Notice here that the constant 38250 and the value of the compile time constants (200 - 50) * (255 - 0) are not the same. 38250 is an long int (32-bits) and the result fits. (200 - 50) * (255 - 0) is an int (16-bits) and the result does not fit. The compiler can easily know this, but as Hans-Bernhard Broker pointed out, the compiler has 4 int values and is not allowed to do anything but int calculations with these numbers. So (38250 != (25 - 50) * (255 - 50))
ADC0CF = (((SYSCLK/2)/3000000)-1)<<3;
As the OP stated, this calculation is proper, and it should be because it will be done at the 32-bit level - it may be signed or unsigned calculation based on type of SYSCLK, but it is likely a decimal constant which will be signed long int just as 3000000 is signed long int.
(200 - 50) * (255u - 0) / (255 - 50)
Here we have 5 int constants and 1 unsigned int constants. Even though the 0 is an int constant, when the calculation is done between an int and an unsigned int, the int is converted to an unsigned int for the calculation and the calculation is done at that level, producing an unsigned int result. 39250 is an long int constant so any calculations using this will be done at least the long int level.

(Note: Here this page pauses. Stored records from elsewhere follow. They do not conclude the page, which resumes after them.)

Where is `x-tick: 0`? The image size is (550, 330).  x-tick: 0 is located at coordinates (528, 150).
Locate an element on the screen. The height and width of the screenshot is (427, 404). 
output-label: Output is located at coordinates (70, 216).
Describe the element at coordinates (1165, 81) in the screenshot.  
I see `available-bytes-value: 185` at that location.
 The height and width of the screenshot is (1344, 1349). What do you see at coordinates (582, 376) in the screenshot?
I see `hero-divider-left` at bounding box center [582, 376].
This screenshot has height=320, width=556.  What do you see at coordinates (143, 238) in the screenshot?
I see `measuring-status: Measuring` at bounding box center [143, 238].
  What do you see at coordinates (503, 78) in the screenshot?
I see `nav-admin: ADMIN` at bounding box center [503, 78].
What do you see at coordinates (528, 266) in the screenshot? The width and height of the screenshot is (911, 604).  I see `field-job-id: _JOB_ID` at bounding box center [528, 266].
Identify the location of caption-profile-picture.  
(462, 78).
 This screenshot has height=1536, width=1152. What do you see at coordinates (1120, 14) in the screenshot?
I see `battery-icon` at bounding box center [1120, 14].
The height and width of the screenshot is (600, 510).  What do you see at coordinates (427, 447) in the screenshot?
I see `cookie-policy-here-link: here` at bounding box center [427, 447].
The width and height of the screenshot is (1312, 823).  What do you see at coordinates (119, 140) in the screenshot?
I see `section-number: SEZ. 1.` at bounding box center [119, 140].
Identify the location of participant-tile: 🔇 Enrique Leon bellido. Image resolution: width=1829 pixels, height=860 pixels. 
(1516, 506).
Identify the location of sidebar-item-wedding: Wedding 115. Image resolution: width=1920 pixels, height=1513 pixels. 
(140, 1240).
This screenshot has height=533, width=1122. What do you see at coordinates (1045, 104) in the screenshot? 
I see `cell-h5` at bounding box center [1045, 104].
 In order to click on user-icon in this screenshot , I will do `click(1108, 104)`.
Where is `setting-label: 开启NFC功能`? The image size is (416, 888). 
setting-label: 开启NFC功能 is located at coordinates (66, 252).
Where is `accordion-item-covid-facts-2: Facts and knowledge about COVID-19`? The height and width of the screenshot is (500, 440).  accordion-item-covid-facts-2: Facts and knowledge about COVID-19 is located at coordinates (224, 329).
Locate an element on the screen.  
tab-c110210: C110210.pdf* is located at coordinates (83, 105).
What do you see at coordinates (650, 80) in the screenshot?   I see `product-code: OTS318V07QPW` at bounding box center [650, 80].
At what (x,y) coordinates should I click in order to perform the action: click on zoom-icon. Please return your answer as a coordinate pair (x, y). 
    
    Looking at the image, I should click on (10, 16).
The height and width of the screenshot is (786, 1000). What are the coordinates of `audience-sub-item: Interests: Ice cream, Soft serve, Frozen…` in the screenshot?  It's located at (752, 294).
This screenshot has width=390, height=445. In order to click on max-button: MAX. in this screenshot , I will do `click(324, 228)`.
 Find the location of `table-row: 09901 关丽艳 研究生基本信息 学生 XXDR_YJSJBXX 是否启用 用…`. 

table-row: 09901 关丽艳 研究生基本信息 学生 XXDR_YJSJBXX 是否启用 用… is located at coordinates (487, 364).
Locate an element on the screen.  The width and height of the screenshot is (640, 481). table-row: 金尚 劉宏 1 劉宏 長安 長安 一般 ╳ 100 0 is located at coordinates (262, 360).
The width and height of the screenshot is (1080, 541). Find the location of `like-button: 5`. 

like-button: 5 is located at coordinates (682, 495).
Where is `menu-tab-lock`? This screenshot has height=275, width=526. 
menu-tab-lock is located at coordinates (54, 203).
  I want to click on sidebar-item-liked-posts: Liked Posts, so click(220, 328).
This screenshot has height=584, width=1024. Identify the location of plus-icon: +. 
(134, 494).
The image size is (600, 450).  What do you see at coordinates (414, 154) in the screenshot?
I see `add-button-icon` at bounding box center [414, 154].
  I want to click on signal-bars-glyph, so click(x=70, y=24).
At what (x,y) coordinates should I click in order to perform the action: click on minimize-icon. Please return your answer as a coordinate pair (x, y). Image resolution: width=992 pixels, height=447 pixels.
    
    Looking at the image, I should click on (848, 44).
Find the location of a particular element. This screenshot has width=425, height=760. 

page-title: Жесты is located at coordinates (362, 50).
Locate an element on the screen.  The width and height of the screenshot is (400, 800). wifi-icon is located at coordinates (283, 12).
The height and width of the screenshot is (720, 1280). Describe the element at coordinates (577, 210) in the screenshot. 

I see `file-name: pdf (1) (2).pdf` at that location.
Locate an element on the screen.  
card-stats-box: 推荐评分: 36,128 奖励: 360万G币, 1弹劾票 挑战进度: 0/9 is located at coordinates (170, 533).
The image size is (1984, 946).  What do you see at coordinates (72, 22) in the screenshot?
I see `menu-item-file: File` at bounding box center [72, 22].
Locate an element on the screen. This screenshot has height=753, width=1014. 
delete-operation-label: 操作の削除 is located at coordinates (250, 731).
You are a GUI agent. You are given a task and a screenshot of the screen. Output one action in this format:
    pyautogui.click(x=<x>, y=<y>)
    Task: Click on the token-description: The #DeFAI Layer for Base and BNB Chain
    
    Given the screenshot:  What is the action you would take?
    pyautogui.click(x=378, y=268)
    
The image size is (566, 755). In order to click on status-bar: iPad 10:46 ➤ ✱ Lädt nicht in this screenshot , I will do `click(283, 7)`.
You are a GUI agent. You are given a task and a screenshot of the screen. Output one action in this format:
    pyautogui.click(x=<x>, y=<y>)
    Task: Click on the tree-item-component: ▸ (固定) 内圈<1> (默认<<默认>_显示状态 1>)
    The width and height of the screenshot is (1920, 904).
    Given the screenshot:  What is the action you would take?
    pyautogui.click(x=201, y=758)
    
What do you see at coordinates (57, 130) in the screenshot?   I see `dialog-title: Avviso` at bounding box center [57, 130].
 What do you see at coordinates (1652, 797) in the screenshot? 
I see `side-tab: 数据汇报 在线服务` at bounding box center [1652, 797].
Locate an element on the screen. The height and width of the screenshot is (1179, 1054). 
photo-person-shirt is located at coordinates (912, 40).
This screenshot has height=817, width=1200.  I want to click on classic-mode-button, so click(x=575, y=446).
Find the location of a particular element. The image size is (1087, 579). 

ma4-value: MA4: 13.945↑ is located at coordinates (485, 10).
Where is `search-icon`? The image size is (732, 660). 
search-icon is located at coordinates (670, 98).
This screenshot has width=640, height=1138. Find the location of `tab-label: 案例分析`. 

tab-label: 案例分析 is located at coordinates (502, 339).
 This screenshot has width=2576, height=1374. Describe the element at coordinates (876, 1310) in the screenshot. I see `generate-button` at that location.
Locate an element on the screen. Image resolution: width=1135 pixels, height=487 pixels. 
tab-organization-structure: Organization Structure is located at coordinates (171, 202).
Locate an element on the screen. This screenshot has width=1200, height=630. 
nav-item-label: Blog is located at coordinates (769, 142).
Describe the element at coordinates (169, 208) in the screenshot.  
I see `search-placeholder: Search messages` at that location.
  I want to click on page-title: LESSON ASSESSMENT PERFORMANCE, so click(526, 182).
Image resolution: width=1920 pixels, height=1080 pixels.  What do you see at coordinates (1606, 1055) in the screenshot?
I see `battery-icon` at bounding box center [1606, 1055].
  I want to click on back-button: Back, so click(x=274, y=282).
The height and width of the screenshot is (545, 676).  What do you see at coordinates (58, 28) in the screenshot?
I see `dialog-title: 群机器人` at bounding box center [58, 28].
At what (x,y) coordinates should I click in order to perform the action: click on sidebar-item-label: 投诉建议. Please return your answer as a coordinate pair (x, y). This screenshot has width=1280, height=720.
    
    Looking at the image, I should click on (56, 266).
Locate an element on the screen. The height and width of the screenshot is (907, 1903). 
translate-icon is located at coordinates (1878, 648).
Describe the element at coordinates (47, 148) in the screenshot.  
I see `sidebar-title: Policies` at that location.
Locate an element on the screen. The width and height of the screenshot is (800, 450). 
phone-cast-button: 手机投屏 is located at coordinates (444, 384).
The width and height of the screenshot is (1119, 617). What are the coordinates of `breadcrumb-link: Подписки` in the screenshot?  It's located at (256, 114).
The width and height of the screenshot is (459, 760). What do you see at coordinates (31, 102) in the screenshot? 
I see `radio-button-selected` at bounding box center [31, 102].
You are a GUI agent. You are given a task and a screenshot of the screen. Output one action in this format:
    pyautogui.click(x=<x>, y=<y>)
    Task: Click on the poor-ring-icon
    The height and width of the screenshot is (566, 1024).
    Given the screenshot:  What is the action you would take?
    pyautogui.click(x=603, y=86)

K&R is not really used as a spec by compilers anymore. While correct, that is irrelevant for the case at hand, because this aspect hasn't changed since K&R 2nd edition, 1988, which still accurately reflects the current international standard in these aspects.
Hexadecimal constants are always unsigned (without suffix). No, they're not. It used to be like that back when K&R 1st edition was the only de-facto standard, but it has been wrong for 27 years now. The type of 0xff is signed int. Yes, that may be surprising.
Decimal constants are always sign integer (without suffix). They will not be upgraded to unsigned constants. Depending on what kind of "being upgraded" you refer to here, that's wrong in one of two ways.
Decimal, unsuffixed constants have signed type, correct. But there is no "upgrading" of constants involved in getting that type. They get a type big enough for their value, and that's that.
But constants, like any other integer operand, will be upgraded (the correct term is: "implicitly converted") to unsigned if they appear in expression contexts like the ones described in this threads.
Hans-Bernhard Broker correctly pointed this out earlier, referencing a more recent spec than K&R. That statement is misleading, because this discussion hasn't touched any difference between K&R1 and ANSI/ISO standard C except your mention of the type of hex constants.